About 100,000 years ago, American mastodons roamed California, using their giant trunks and teeth to graze upon the trees growing in forests and wetlands.
While they share their ancestry with today’s elephants, they were larger. The males stood as high as seven feet high and weighed six tons.
The beasts went extinct about 10,000 years ago thanks to climate change to cold, dry, glacial conditions that occurred with the last ice age, according to the American Museum of Natural History.
Fast forward to 2023, when a series of harsh winter storms caused rivers to swell and wash felled trees, rocks and other detritus downstream from the mountains. These circumstances likely contributed to the tooth making its way to the Santa Cruz County beach: the tooth likely started in the higher elevations it and its kin historically called home.
The woman, who was unaware of what she had stumbled upon, snapped a photo of the tooth and posted it to her Facebook page, which generated a firestorm of public interest.
When Santa Cruz Museum of Natural History paleontology collection advisor Wayne Thompson saw the post, he immediately knew what it was. After all, he is responsible for the museum’s centerpiece exhibit featuring the skull of a young mastodon.
“He knew immediately what it was, because mastodon teeth are pretty distinctive,” said Museum, Visitor Experience Manager Liz Broughton.

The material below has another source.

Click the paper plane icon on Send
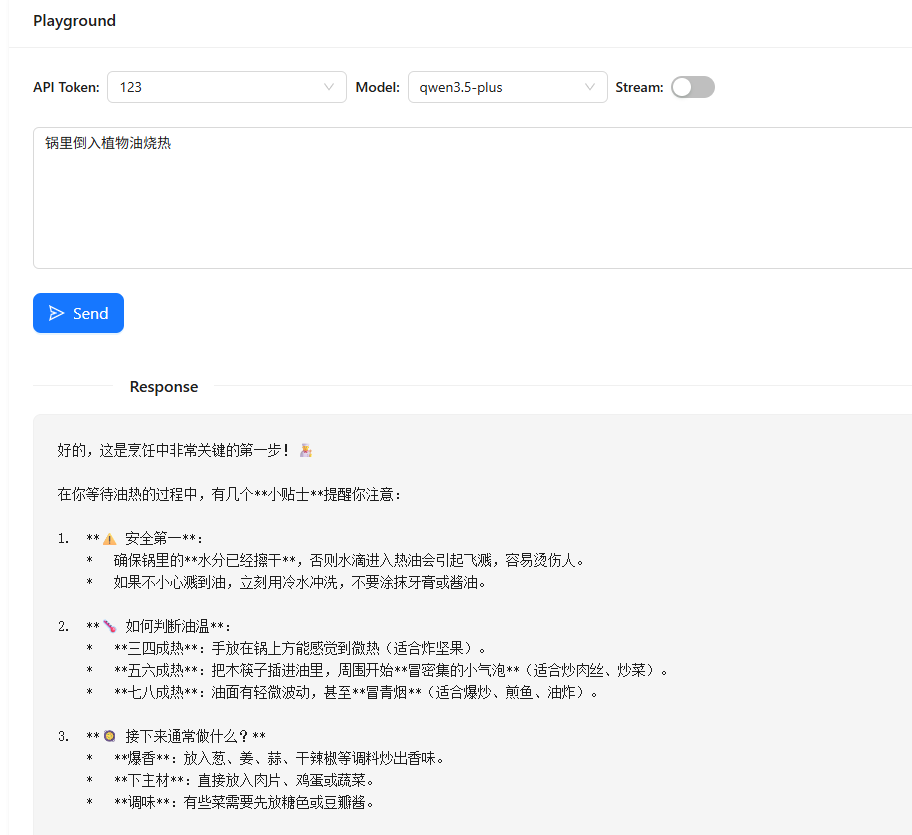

But when Thompson went to retrieve the tooth for display at the museum, he realized someone had taken it.
So he too turned to social media, this time to ask whoever found it to bring it to the museum.
On Tuesday, Aptos resident Jim Smith called to say he had it.
“He was very happy to give it to the museum, and it was a happy ending to the story,” Broughton said.
While many marine fossils can be found in the coastal regions, the tooth is a rarity in the paleontology world, with just three known specimens discovered to date, she said.
Scientists will now study the tooth to see what it can show about the owner and how mastodons lived. Among other things, it could give clues about diet, habitat and other aspects of life.
“It’s a great indicator of what the flora and the fauna and the topography of Santa Cruz looked like thousands to tens of thousands years ago,” Broughton said.
After that, the tooth will become a permanent part of the museum’s display, she said.
“I think what’s special about this story is the way the community came together, the kindness of Jim coming forward,” she said. “We’re looking forward to exhibiting it in the future.”